But there was gasoline for the mower in the garage.

I poured just a tiny bit down the chimney of the fire place.  A tiny bit.  An itsy bitsy amount right onto the hot coals from the fire I’d been trying to make.  I looked down the chimney as I dropped a match into the pit.  Suddenly, a flame shot out of the chimney and washed over my face.  I had a beard at that time, and as the flame hit the beard it melted and burnt into kind of a single hair shell on my chin.  It smelled as good as burned blonde beard kebab.  Thankfully, no one was at home, so there were no witnesses when I took the scissors and chopped the welded chunks of congealed beard hair off.

It turns out that gasoline boils at a really low temperature, and when I poured the gasoline down the chimney, it landed on the hot wood that I’d been trying to burn and immediately turned from liquid into hot gasoline vapors.  The hot gasoline vapors were the fuel, fully mixed with the oxygen as they rose up the chimney.  All they needed was that spark, and all the energy stored in the hot gasoline vapors ignited at the speed of sound through the chimney in a de-beardifying whoosh.

But this is a model of Civil War not an ad for the use of flame as a shaving aid.  What allows a civil war to start?

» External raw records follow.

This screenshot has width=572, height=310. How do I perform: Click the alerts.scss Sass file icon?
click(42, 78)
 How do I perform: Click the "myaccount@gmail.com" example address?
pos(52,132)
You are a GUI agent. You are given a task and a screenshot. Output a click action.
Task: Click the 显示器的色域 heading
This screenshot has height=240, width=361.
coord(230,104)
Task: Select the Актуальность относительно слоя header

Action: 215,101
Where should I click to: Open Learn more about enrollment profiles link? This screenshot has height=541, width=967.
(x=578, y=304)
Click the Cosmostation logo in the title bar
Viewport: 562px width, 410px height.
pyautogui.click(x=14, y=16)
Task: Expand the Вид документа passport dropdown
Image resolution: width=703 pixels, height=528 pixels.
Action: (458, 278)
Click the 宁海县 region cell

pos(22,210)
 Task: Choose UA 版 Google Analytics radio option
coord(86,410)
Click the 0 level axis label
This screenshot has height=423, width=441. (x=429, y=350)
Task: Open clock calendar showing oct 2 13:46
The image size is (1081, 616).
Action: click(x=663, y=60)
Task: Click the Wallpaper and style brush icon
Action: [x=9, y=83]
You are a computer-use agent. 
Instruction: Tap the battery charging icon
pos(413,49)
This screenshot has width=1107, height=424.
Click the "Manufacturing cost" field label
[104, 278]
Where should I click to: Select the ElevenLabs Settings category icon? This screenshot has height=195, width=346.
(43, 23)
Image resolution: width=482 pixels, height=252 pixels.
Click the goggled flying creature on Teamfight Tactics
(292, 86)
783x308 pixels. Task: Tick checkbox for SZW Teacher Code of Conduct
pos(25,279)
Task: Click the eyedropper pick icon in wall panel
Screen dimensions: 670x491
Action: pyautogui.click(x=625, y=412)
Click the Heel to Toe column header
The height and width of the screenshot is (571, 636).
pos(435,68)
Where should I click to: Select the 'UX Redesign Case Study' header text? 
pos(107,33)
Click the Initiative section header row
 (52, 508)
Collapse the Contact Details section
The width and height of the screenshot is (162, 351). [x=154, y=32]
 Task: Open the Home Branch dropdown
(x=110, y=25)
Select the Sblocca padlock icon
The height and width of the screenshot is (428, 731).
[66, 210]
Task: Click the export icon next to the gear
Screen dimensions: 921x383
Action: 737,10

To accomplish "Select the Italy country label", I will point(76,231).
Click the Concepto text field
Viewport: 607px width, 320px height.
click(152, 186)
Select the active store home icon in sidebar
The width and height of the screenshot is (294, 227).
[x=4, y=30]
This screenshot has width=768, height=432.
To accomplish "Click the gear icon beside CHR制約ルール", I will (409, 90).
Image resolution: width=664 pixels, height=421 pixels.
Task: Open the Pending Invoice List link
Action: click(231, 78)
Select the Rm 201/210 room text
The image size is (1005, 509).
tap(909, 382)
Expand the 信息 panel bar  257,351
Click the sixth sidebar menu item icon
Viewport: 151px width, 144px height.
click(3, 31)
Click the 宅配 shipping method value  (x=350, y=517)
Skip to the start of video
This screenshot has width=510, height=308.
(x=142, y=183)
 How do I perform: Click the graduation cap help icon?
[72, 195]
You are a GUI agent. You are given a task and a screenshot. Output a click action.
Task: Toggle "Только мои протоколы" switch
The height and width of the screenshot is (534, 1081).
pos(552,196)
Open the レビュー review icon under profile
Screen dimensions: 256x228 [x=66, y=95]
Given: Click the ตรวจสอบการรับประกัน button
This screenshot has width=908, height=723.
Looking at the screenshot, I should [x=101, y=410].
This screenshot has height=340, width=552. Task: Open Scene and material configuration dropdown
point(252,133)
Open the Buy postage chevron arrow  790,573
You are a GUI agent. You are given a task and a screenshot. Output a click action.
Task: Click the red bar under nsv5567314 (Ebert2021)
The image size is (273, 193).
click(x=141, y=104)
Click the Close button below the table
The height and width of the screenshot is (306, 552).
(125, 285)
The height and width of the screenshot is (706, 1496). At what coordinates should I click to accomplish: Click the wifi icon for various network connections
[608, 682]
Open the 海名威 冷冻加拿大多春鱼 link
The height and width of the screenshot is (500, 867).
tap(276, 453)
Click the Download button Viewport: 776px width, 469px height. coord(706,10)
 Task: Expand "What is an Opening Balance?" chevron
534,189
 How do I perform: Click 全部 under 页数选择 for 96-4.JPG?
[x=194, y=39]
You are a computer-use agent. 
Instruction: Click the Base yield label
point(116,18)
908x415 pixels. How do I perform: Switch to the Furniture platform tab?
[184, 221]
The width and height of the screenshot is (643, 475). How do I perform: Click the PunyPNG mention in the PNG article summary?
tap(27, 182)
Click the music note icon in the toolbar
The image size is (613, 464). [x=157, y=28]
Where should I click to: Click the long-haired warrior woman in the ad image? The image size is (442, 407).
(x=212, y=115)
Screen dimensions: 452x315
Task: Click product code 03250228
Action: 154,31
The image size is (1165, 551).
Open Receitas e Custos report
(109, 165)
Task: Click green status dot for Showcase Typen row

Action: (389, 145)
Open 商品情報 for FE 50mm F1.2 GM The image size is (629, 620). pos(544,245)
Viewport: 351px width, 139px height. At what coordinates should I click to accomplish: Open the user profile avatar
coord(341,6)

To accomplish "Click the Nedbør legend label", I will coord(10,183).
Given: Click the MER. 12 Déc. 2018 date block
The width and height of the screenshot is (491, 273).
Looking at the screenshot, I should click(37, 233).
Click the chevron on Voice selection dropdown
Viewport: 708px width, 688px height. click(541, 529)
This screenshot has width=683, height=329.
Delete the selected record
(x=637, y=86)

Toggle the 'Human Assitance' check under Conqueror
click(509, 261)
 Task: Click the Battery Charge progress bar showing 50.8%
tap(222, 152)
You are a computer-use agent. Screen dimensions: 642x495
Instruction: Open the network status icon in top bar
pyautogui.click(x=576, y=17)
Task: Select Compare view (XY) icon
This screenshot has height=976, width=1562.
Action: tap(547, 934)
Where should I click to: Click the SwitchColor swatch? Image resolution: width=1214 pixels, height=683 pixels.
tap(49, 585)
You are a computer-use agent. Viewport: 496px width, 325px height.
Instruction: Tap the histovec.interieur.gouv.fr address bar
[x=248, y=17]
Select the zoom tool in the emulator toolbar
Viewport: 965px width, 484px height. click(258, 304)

  • Fuel – The differences in our opinions are shown pretty well in the most recent survey done by Pew, which is reproduced right below through the power of Internet sorcery. The Right is moving farther right.  The Left is moving farther left.  And in both cases the degree of overlap drops.  This increasingly small overlap between left and right means we’re not even talking the same language.  We look at the same picture, the same news story and react in entirely opposite ways.  The more fuel that builds up (generally) the greater the energy released when the fire starts.  Look to see a lot of hipster beards on fire.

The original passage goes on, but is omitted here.